Extracted text:
>>
November, it turns out, will offer plenty of chances to share the anguish of South Africa's white tribe. Next week, Little, Brown publishes the English translation of Triomf - Marlene van Niekerk's much-acclaimed Afrikaans novels of the poor-white underclass. Bloomsbury has a collection of articles by Nadine Gordimer, Living in Hope and History. Faber will release Dog Heart, a memoir of the exile's return by Afrikaner writer - and one-time inmate of the apartheid regime's jails - Breyten Breytenbach.
Which is all wonderful - but it does leave one large question in the air. When will British publishers encourage us to hear the stories of black South Africa? There's no easy way to overcome this absence. Decades of persecution, then long years of exhausting struggle, do not suddenly throw up on cue a tidy cohort of literary novelists.
<<
Data supplied:
>>
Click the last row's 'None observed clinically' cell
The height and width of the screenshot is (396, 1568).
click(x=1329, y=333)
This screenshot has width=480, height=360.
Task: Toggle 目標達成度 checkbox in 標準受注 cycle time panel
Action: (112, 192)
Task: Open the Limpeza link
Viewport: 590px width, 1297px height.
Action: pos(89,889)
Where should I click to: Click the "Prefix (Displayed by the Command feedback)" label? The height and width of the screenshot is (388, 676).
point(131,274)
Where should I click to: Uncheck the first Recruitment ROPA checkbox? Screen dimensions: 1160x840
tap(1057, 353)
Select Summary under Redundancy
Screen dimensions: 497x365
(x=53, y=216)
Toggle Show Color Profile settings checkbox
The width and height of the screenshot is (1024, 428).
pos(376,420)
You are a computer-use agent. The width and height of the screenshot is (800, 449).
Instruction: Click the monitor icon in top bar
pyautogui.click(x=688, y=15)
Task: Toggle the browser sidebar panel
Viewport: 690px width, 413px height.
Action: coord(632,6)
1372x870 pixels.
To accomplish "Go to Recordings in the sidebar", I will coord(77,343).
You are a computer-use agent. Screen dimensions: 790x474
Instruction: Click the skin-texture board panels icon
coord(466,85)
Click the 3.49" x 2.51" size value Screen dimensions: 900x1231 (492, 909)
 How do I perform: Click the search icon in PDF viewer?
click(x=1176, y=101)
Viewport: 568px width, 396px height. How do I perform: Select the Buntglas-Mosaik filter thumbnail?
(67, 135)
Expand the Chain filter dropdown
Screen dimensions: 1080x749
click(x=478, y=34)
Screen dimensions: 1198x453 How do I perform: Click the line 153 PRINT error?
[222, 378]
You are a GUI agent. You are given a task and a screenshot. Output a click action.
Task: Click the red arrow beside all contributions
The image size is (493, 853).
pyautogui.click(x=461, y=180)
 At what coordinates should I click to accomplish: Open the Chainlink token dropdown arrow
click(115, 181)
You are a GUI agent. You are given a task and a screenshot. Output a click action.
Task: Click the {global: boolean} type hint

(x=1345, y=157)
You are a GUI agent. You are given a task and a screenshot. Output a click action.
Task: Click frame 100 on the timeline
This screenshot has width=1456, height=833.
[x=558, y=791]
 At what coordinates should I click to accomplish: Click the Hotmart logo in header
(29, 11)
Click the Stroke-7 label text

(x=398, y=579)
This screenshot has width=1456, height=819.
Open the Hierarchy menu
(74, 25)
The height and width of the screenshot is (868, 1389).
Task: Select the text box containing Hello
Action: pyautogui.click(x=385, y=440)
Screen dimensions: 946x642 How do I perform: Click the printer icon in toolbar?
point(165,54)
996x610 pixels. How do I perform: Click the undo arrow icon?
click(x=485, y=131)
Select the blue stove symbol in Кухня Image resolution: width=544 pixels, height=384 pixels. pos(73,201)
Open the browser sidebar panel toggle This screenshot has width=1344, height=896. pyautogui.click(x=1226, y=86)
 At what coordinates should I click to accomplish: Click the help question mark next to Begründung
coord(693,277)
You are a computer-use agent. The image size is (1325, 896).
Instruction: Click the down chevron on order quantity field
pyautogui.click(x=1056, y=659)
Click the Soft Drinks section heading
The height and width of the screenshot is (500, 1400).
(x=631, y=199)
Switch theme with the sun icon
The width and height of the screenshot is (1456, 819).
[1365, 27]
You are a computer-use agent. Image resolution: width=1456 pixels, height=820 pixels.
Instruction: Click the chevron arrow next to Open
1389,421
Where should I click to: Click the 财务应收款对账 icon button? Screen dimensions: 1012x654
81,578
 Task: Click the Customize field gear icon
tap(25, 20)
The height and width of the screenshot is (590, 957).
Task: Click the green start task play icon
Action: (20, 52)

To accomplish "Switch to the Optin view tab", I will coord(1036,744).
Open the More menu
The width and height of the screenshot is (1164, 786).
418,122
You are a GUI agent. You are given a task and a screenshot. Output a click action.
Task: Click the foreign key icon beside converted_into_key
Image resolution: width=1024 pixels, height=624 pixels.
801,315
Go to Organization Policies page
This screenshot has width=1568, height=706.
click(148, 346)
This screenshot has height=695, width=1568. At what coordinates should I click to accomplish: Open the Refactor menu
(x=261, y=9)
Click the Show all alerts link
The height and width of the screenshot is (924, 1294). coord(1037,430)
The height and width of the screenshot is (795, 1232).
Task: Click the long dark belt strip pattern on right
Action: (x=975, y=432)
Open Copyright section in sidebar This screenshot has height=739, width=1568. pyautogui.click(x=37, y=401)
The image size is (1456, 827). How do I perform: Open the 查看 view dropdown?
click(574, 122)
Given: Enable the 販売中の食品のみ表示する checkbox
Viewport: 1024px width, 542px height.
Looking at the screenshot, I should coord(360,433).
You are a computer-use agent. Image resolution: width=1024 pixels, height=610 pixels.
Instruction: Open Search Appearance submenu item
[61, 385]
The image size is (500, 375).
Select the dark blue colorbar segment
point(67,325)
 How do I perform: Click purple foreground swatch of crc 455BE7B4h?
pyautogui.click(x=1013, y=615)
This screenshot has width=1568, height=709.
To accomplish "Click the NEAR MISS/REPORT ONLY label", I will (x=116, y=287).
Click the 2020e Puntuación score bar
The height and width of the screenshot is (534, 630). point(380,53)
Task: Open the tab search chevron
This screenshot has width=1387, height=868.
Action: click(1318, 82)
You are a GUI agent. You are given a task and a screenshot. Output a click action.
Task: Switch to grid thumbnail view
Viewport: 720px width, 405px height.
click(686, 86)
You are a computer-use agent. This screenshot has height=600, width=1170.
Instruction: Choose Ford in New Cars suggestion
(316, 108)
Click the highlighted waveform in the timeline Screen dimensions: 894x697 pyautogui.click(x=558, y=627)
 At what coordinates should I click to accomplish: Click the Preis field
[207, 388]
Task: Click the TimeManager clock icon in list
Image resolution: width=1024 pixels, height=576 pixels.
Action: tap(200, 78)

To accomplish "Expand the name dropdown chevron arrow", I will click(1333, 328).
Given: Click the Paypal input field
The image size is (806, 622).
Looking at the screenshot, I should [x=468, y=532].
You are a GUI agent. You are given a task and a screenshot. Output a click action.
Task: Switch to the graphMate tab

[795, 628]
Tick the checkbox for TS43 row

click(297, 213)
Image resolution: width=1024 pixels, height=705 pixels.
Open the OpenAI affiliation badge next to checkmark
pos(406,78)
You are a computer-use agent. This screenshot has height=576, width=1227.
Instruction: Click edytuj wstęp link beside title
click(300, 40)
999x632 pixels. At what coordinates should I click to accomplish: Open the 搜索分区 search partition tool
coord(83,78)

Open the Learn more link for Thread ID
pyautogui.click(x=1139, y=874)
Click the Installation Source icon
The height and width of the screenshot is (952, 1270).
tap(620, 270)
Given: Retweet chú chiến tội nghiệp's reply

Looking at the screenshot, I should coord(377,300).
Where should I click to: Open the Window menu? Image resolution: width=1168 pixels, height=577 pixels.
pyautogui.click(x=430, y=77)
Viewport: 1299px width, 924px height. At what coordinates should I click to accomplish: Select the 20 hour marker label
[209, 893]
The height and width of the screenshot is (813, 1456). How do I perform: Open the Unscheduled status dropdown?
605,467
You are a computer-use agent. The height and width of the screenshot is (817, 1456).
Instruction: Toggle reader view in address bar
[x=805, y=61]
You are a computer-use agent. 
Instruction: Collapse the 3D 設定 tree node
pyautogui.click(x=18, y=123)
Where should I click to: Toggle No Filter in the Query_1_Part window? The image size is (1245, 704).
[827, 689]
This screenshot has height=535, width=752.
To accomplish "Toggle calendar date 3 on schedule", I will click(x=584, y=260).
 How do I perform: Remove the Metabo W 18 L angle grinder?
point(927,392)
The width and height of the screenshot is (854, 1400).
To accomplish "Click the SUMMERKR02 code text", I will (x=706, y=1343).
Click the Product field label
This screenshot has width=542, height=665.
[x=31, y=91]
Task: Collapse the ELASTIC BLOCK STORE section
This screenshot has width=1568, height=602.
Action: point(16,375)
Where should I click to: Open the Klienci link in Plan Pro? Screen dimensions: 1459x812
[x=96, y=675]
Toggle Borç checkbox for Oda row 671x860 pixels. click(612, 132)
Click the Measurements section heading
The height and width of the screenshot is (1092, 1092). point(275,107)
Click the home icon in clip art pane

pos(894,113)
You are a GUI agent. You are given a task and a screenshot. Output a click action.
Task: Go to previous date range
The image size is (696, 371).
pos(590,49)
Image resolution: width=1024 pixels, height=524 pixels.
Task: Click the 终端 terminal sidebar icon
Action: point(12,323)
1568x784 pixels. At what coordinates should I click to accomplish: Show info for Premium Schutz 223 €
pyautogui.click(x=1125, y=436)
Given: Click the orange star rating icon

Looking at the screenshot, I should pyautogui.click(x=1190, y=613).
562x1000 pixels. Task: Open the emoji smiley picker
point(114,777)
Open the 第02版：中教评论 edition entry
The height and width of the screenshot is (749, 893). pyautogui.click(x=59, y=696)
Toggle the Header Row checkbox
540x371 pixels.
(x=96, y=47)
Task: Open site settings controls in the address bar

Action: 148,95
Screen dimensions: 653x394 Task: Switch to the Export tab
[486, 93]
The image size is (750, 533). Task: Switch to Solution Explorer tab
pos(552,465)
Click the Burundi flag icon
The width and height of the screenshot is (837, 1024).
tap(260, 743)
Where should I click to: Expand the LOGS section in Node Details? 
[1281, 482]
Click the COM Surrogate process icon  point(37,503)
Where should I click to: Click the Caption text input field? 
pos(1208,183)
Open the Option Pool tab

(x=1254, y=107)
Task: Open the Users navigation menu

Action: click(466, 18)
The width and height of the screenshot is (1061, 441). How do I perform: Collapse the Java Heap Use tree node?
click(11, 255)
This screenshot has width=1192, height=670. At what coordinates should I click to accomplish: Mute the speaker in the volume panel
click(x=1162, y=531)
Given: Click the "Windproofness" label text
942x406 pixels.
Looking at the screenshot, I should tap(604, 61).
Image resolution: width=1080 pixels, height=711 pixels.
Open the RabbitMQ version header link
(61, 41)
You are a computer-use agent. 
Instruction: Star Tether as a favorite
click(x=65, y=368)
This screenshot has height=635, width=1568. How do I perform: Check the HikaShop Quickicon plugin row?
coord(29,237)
<<
The tasks:
**a)** Using the piece on South African publishing, decide whether each statement agrees with it. Answer yes or no for each and quote the deciding words.
(i) Bloomsbury is publishing the English translation of Triomf.
(ii) Breyten Breytenbach was once held in the apartheid regime's jails.
(iii) The Nadine Gordimer collection is made up of short stories.
**b)** Pick up the piece on South African publishing after its final sentence and continue it for one paragraph in the same voice.

Task-by-task results:
**a)**
(i) No: "Little, Brown publishes the English translation of Triomf"
(ii) Yes: "one-time inmate of the apartheid regime's jails"
(iii) No: "a collection of articles by Nadine Gordimer"

**b)**
In fact, radical movements tend to spawn lyric poets who can write on the run. And Adam Schwartzman's anthology Ten South African Poets (Carcanet, £9.95) offers an impressive selection of them. Besides, many of the black intellectuals who might want to write at length will now have the small matter of running a country on their plate. It would, all the same, be good to see some British imprint explore the fiction of figures such as Mandla Langa and Achmat Dangor. You can't hurry art - especially art bred from suffering and turmoil - but you can prepare a platform for it.